- **PROBLEM TO SOLVE**
Please copy out all the data. Every detail stays the same.

Recorded data:
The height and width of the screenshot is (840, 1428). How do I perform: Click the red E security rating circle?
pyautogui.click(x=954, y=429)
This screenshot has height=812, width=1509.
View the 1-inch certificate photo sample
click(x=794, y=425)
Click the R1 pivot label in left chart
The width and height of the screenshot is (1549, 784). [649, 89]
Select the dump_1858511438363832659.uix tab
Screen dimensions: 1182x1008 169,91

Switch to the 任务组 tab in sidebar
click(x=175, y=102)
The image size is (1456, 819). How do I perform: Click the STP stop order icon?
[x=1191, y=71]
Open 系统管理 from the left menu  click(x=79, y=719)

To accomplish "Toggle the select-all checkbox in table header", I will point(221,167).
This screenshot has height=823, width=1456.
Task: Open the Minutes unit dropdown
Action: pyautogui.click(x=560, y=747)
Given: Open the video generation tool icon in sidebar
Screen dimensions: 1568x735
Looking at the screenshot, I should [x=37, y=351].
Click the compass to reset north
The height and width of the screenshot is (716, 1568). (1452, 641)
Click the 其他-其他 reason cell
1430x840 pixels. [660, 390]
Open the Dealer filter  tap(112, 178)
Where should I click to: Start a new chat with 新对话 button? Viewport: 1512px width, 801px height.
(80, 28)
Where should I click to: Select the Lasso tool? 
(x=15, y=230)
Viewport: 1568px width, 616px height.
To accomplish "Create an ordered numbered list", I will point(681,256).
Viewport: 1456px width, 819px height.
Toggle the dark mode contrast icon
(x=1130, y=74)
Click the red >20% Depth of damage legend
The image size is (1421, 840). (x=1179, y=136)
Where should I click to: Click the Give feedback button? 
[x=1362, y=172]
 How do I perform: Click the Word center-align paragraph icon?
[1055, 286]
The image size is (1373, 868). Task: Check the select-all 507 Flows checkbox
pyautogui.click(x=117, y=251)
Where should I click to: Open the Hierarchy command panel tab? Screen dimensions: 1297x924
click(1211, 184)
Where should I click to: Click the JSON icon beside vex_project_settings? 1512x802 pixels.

- **RESULT OF THE TASK**
The height and width of the screenshot is (840, 1428). How do I perform: Click the red E security rating circle?
pyautogui.click(x=954, y=429)
This screenshot has height=812, width=1509.
View the 1-inch certificate photo sample
click(x=794, y=425)
Click the R1 pivot label in left chart
The width and height of the screenshot is (1549, 784). [649, 89]
Select the dump_1858511438363832659.uix tab
Screen dimensions: 1182x1008 169,91

Switch to the 任务组 tab in sidebar
click(x=175, y=102)
The image size is (1456, 819). How do I perform: Click the STP stop order icon?
[x=1191, y=71]
Open 系统管理 from the left menu  click(x=79, y=719)

To accomplish "Toggle the select-all checkbox in table header", I will point(221,167).
This screenshot has height=823, width=1456.
Task: Open the Minutes unit dropdown
Action: pyautogui.click(x=560, y=747)
Given: Open the video generation tool icon in sidebar
Screen dimensions: 1568x735
Looking at the screenshot, I should [x=37, y=351].
Click the compass to reset north
The height and width of the screenshot is (716, 1568). (1452, 641)
Click the 其他-其他 reason cell
1430x840 pixels. [660, 390]
Open the Dealer filter  tap(112, 178)
Where should I click to: Start a new chat with 新对话 button? Viewport: 1512px width, 801px height.
(80, 28)
Where should I click to: Select the Lasso tool? 
(x=15, y=230)
Viewport: 1568px width, 616px height.
To accomplish "Create an ordered numbered list", I will point(681,256).
Viewport: 1456px width, 819px height.
Toggle the dark mode contrast icon
(x=1130, y=74)
Click the red >20% Depth of damage legend
The image size is (1421, 840). (x=1179, y=136)
Where should I click to: Click the Give feedback button? 
[x=1362, y=172]
 How do I perform: Click the Word center-align paragraph icon?
[1055, 286]
The image size is (1373, 868). Task: Check the select-all 507 Flows checkbox
pyautogui.click(x=117, y=251)
Where should I click to: Open the Hierarchy command panel tab? Screen dimensions: 1297x924
click(1211, 184)
Where should I click to: Click the JSON icon beside vex_project_settings? 1512x802 pixels.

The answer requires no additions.